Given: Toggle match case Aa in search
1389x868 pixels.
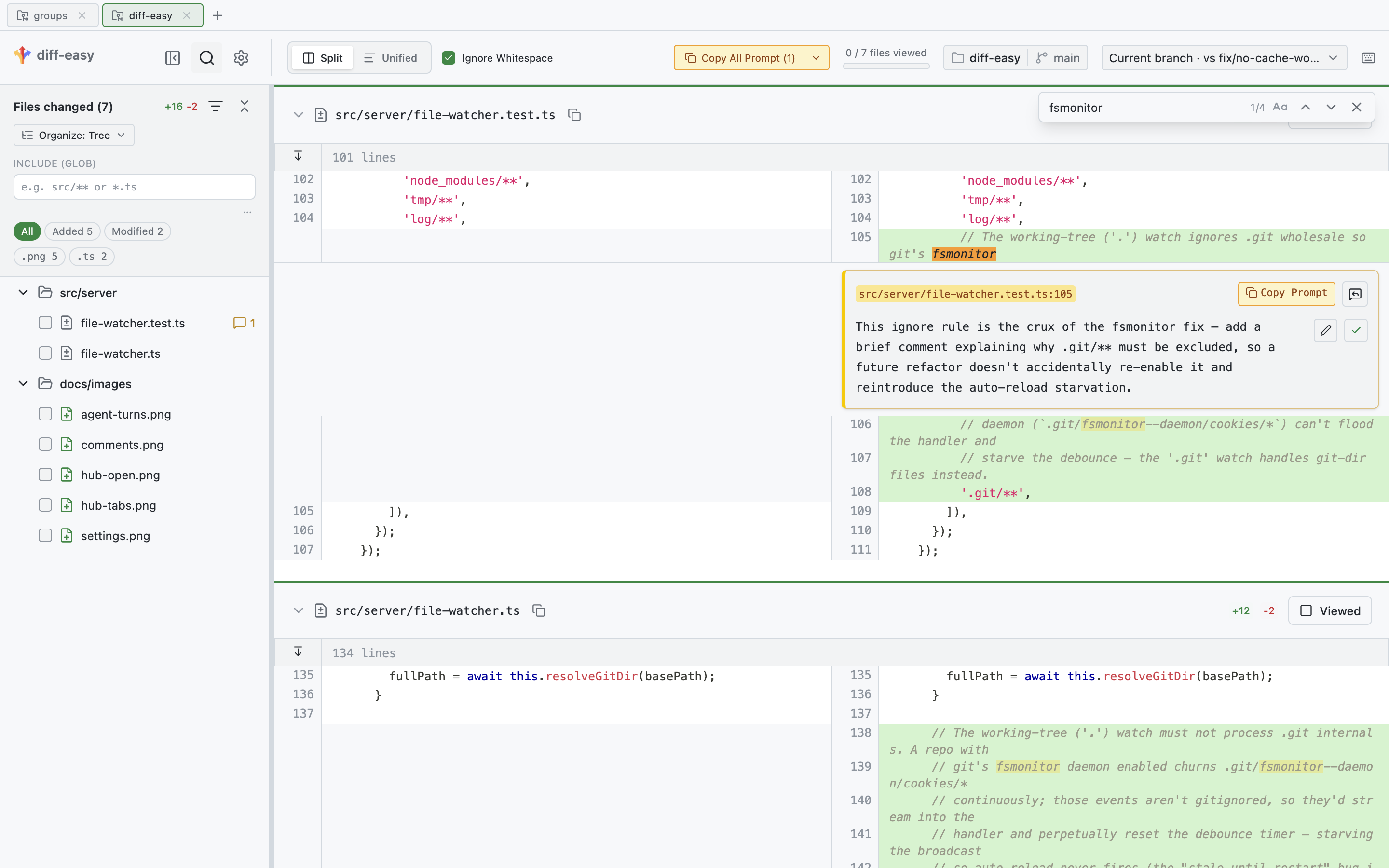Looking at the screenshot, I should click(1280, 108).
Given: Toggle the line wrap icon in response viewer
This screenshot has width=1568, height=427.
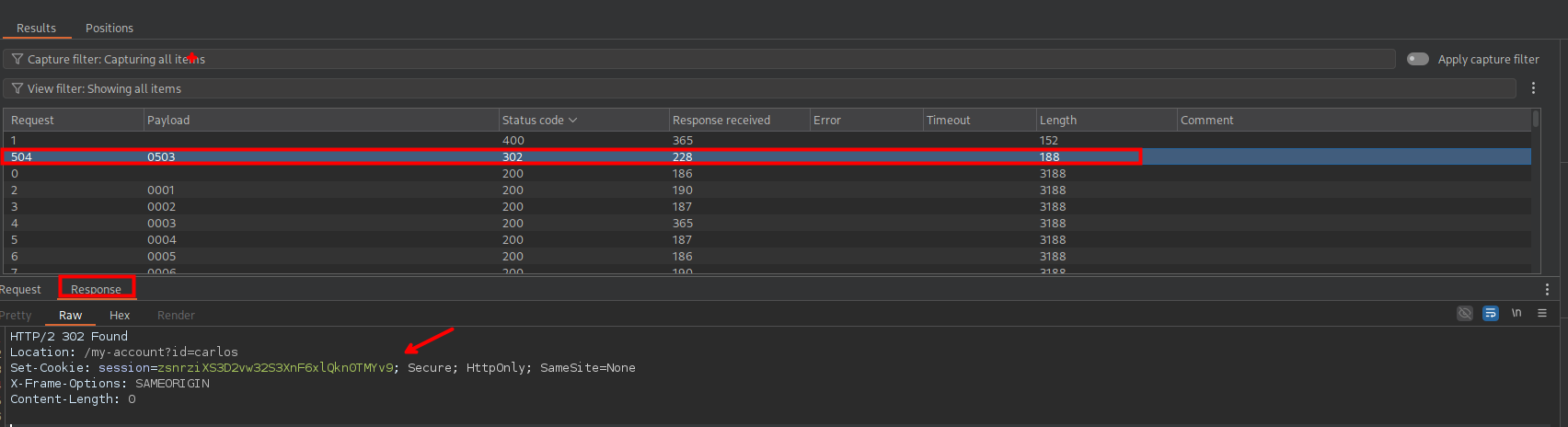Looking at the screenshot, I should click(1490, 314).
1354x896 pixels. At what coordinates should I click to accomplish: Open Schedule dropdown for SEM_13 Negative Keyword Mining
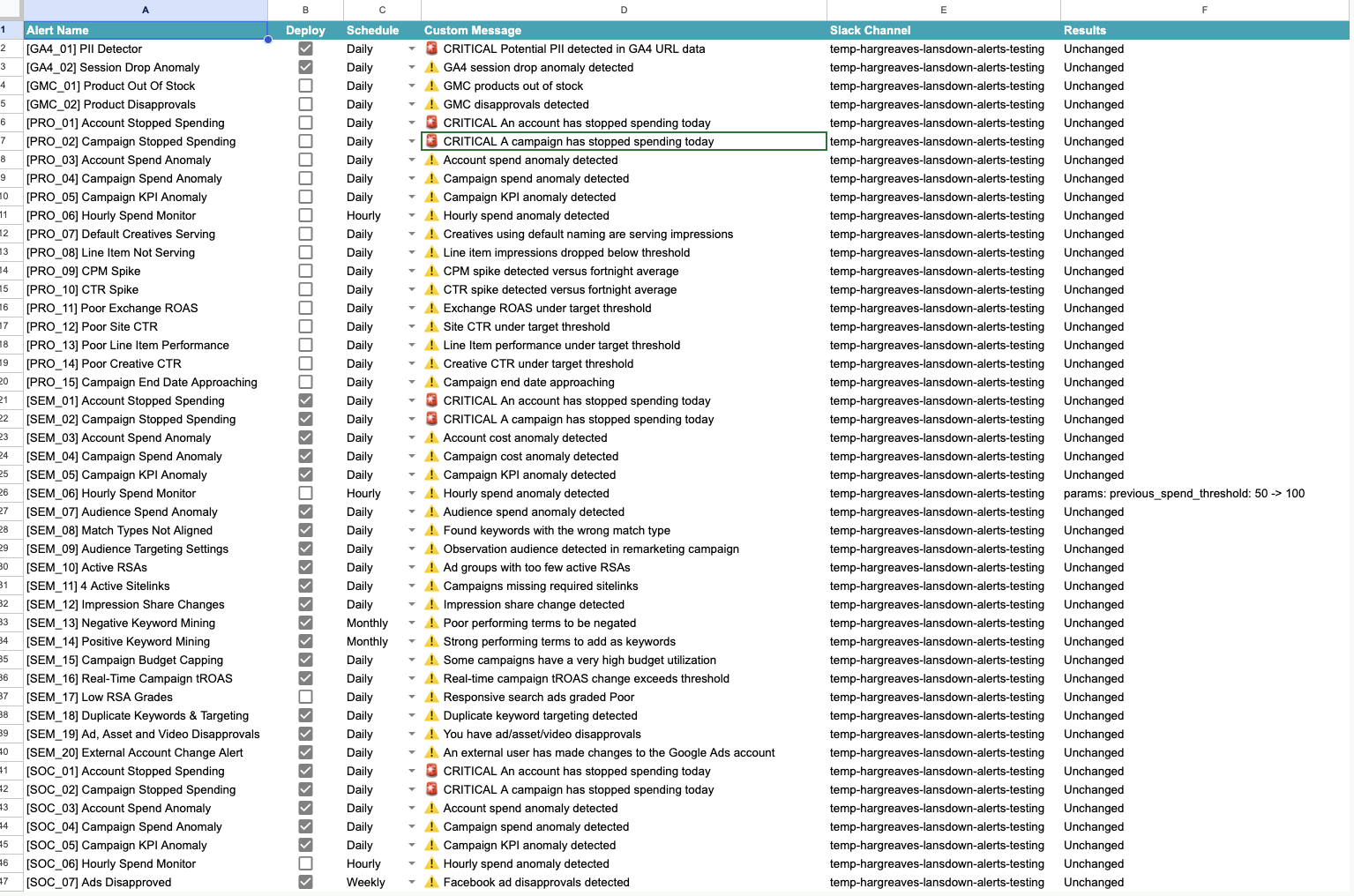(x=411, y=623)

#### [Exercise]
Replace "pixels" with "px" throughout the records above and write out every line again with nothing else changed. Leave the pictures out.

#### [Response for this exercise]
Given: Toggle match case Aa in search
1389x868 px.
Looking at the screenshot, I should click(1280, 108).
Given: Toggle the line wrap icon in response viewer
This screenshot has width=1568, height=427.
Looking at the screenshot, I should click(1490, 314).
1354x896 px. At what coordinates should I click to accomplish: Open Schedule dropdown for SEM_13 Negative Keyword Mining
(x=411, y=623)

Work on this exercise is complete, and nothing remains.